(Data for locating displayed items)
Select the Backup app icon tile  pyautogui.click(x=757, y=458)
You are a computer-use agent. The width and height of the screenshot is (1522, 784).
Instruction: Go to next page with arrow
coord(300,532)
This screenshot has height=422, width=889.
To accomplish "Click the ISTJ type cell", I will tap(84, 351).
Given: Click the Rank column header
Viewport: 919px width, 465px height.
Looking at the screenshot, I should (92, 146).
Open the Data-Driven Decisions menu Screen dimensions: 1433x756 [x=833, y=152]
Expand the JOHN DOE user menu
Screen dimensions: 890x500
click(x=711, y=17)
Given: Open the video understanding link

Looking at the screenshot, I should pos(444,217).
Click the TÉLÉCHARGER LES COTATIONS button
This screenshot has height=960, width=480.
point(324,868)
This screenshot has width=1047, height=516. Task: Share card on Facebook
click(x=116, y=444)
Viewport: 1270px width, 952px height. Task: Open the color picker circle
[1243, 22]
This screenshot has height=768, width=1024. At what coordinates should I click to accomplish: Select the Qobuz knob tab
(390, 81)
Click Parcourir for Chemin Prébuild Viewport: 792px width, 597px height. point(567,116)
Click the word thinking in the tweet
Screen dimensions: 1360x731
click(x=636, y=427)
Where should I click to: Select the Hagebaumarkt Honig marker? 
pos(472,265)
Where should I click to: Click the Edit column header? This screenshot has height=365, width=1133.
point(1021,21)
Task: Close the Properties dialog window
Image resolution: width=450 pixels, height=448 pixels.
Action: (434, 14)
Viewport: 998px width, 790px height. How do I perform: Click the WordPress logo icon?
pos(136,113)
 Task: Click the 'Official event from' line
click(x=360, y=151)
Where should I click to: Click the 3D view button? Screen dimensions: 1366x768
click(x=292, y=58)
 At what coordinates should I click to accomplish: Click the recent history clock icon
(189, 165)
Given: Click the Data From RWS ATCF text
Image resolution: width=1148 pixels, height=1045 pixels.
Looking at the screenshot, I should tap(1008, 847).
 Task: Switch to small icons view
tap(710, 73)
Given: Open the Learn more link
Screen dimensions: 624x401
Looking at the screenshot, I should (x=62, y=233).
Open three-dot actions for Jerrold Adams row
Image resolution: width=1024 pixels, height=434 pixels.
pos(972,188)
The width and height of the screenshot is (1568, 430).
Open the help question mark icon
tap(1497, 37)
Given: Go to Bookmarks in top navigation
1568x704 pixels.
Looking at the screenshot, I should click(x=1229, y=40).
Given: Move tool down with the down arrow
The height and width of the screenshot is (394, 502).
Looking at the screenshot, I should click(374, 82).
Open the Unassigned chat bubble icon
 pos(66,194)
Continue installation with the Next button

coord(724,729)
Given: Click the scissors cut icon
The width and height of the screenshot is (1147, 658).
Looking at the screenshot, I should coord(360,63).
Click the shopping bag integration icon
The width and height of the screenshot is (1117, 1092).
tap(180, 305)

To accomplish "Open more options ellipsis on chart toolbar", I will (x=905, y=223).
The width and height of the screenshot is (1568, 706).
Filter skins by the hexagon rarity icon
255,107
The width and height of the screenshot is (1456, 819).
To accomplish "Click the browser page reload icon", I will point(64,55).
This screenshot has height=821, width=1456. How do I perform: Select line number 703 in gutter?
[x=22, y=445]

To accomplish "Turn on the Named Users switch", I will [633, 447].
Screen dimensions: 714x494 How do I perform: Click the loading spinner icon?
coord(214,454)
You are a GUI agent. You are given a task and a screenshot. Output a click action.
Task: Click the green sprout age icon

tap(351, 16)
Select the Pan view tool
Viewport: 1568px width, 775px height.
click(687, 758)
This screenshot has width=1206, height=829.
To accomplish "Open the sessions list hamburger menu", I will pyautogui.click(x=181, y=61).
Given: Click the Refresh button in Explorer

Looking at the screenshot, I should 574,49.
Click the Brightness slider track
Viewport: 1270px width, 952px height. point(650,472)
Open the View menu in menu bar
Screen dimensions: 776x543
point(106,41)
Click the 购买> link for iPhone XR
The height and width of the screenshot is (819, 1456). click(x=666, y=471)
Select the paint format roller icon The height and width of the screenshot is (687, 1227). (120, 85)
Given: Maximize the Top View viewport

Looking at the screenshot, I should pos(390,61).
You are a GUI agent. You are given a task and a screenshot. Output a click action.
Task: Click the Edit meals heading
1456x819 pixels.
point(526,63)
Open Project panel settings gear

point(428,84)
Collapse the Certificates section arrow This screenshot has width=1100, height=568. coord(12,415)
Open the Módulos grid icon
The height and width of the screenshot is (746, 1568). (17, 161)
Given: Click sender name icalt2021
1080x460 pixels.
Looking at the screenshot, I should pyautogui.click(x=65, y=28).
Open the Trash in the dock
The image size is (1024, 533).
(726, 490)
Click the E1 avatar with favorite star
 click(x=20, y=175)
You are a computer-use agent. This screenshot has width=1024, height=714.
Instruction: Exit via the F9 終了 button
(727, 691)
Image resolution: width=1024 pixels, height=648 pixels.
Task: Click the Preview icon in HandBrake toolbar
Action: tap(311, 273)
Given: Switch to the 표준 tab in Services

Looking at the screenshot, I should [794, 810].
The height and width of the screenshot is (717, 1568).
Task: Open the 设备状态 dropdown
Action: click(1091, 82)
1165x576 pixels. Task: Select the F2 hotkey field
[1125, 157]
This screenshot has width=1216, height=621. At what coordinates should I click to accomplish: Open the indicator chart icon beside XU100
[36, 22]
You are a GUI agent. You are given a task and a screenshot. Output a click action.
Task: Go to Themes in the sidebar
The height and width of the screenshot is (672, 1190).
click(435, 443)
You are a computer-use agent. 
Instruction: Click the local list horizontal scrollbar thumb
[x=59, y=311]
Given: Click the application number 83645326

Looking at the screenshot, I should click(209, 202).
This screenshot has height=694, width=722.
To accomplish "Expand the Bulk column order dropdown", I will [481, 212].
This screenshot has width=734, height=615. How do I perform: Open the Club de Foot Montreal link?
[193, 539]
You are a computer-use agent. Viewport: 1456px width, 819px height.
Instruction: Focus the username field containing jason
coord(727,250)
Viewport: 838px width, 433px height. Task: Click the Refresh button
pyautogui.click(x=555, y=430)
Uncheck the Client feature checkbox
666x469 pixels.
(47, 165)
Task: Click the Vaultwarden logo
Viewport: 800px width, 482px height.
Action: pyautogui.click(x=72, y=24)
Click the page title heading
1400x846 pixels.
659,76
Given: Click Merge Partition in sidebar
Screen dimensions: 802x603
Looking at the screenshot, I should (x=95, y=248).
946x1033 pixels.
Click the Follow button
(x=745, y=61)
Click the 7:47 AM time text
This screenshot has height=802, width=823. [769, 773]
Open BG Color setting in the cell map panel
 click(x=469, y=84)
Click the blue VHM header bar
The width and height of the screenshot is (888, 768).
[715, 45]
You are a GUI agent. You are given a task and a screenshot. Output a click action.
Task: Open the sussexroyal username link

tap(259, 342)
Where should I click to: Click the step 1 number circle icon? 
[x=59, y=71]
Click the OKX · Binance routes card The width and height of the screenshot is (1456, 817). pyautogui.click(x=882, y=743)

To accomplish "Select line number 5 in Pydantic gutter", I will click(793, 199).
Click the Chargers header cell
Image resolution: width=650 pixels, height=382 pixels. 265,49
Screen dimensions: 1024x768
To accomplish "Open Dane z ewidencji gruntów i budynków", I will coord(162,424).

● **Directive**:
Copy out all of the data above line for line, with no changes.

● **Exercise result**:
Select the Backup app icon tile  pyautogui.click(x=757, y=458)
You are a computer-use agent. The width and height of the screenshot is (1522, 784).
Instruction: Go to next page with arrow
coord(300,532)
This screenshot has height=422, width=889.
To accomplish "Click the ISTJ type cell", I will tap(84, 351).
Given: Click the Rank column header
Viewport: 919px width, 465px height.
Looking at the screenshot, I should (92, 146).
Open the Data-Driven Decisions menu Screen dimensions: 1433x756 [x=833, y=152]
Expand the JOHN DOE user menu
Screen dimensions: 890x500
click(x=711, y=17)
Given: Open the video understanding link

Looking at the screenshot, I should pos(444,217).
Click the TÉLÉCHARGER LES COTATIONS button
This screenshot has height=960, width=480.
point(324,868)
This screenshot has width=1047, height=516. Task: Share card on Facebook
click(x=116, y=444)
Viewport: 1270px width, 952px height. Task: Open the color picker circle
[1243, 22]
This screenshot has height=768, width=1024. At what coordinates should I click to accomplish: Select the Qobuz knob tab
(390, 81)
Click Parcourir for Chemin Prébuild Viewport: 792px width, 597px height. point(567,116)
Click the word thinking in the tweet
Screen dimensions: 1360x731
click(x=636, y=427)
Where should I click to: Select the Hagebaumarkt Honig marker? 
pos(472,265)
Where should I click to: Click the Edit column header? This screenshot has height=365, width=1133.
point(1021,21)
Task: Close the Properties dialog window
Image resolution: width=450 pixels, height=448 pixels.
Action: (434, 14)
Viewport: 998px width, 790px height. How do I perform: Click the WordPress logo icon?
pos(136,113)
 Task: Click the 'Official event from' line
click(x=360, y=151)
Where should I click to: Click the 3D view button? Screen dimensions: 1366x768
click(x=292, y=58)
 At what coordinates should I click to accomplish: Click the recent history clock icon
(189, 165)
Given: Click the Data From RWS ATCF text
Image resolution: width=1148 pixels, height=1045 pixels.
Looking at the screenshot, I should tap(1008, 847).
 Task: Switch to small icons view
tap(710, 73)
Given: Open the Learn more link
Screen dimensions: 624x401
Looking at the screenshot, I should (x=62, y=233).
Open three-dot actions for Jerrold Adams row
Image resolution: width=1024 pixels, height=434 pixels.
pos(972,188)
The width and height of the screenshot is (1568, 430).
Open the help question mark icon
tap(1497, 37)
Given: Go to Bookmarks in top navigation
1568x704 pixels.
Looking at the screenshot, I should click(x=1229, y=40).
Given: Move tool down with the down arrow
The height and width of the screenshot is (394, 502).
Looking at the screenshot, I should click(374, 82).
Open the Unassigned chat bubble icon
 pos(66,194)
Continue installation with the Next button

coord(724,729)
Given: Click the scissors cut icon
The width and height of the screenshot is (1147, 658).
Looking at the screenshot, I should coord(360,63).
Click the shopping bag integration icon
The width and height of the screenshot is (1117, 1092).
tap(180, 305)

To accomplish "Open more options ellipsis on chart toolbar", I will (x=905, y=223).
The width and height of the screenshot is (1568, 706).
Filter skins by the hexagon rarity icon
255,107
The width and height of the screenshot is (1456, 819).
To accomplish "Click the browser page reload icon", I will point(64,55).
This screenshot has height=821, width=1456. How do I perform: Select line number 703 in gutter?
[x=22, y=445]

To accomplish "Turn on the Named Users switch", I will [633, 447].
Screen dimensions: 714x494 How do I perform: Click the loading spinner icon?
coord(214,454)
You are a GUI agent. You are given a task and a screenshot. Output a click action.
Task: Click the green sprout age icon

tap(351, 16)
Select the Pan view tool
Viewport: 1568px width, 775px height.
click(687, 758)
This screenshot has width=1206, height=829.
To accomplish "Open the sessions list hamburger menu", I will pyautogui.click(x=181, y=61).
Given: Click the Refresh button in Explorer

Looking at the screenshot, I should 574,49.
Click the Brightness slider track
Viewport: 1270px width, 952px height. point(650,472)
Open the View menu in menu bar
Screen dimensions: 776x543
point(106,41)
Click the 购买> link for iPhone XR
The height and width of the screenshot is (819, 1456). click(x=666, y=471)
Select the paint format roller icon The height and width of the screenshot is (687, 1227). (120, 85)
Given: Maximize the Top View viewport

Looking at the screenshot, I should pos(390,61).
You are a GUI agent. You are given a task and a screenshot. Output a click action.
Task: Click the Edit meals heading
1456x819 pixels.
point(526,63)
Open Project panel settings gear

point(428,84)
Collapse the Certificates section arrow This screenshot has width=1100, height=568. coord(12,415)
Open the Módulos grid icon
The height and width of the screenshot is (746, 1568). (17, 161)
Given: Click sender name icalt2021
1080x460 pixels.
Looking at the screenshot, I should pyautogui.click(x=65, y=28).
Open the Trash in the dock
The image size is (1024, 533).
(726, 490)
Click the E1 avatar with favorite star
 click(x=20, y=175)
You are a computer-use agent. This screenshot has width=1024, height=714.
Instruction: Exit via the F9 終了 button
(727, 691)
Image resolution: width=1024 pixels, height=648 pixels.
Task: Click the Preview icon in HandBrake toolbar
Action: tap(311, 273)
Given: Switch to the 표준 tab in Services

Looking at the screenshot, I should [794, 810].
The height and width of the screenshot is (717, 1568).
Task: Open the 设备状态 dropdown
Action: click(1091, 82)
1165x576 pixels. Task: Select the F2 hotkey field
[1125, 157]
This screenshot has width=1216, height=621. At what coordinates should I click to accomplish: Open the indicator chart icon beside XU100
[36, 22]
You are a GUI agent. You are given a task and a screenshot. Output a click action.
Task: Go to Themes in the sidebar
The height and width of the screenshot is (672, 1190).
click(435, 443)
You are a computer-use agent. 
Instruction: Click the local list horizontal scrollbar thumb
[x=59, y=311]
Given: Click the application number 83645326

Looking at the screenshot, I should click(209, 202).
This screenshot has height=694, width=722.
To accomplish "Expand the Bulk column order dropdown", I will [481, 212].
This screenshot has width=734, height=615. How do I perform: Open the Club de Foot Montreal link?
[193, 539]
You are a computer-use agent. Viewport: 1456px width, 819px height.
Instruction: Focus the username field containing jason
coord(727,250)
Viewport: 838px width, 433px height. Task: Click the Refresh button
pyautogui.click(x=555, y=430)
Uncheck the Client feature checkbox
666x469 pixels.
(47, 165)
Task: Click the Vaultwarden logo
Viewport: 800px width, 482px height.
Action: pyautogui.click(x=72, y=24)
Click the page title heading
1400x846 pixels.
659,76
Given: Click Merge Partition in sidebar
Screen dimensions: 802x603
Looking at the screenshot, I should (x=95, y=248).
946x1033 pixels.
Click the Follow button
(x=745, y=61)
Click the 7:47 AM time text
This screenshot has height=802, width=823. [769, 773]
Open BG Color setting in the cell map panel
 click(x=469, y=84)
Click the blue VHM header bar
The width and height of the screenshot is (888, 768).
[715, 45]
You are a GUI agent. You are given a task and a screenshot. Output a click action.
Task: Open the sussexroyal username link

tap(259, 342)
Where should I click to: Click the step 1 number circle icon? 
[x=59, y=71]
Click the OKX · Binance routes card The width and height of the screenshot is (1456, 817). pyautogui.click(x=882, y=743)

To accomplish "Select line number 5 in Pydantic gutter", I will click(793, 199).
Click the Chargers header cell
Image resolution: width=650 pixels, height=382 pixels. 265,49
Screen dimensions: 1024x768
To accomplish "Open Dane z ewidencji gruntów i budynków", I will coord(162,424).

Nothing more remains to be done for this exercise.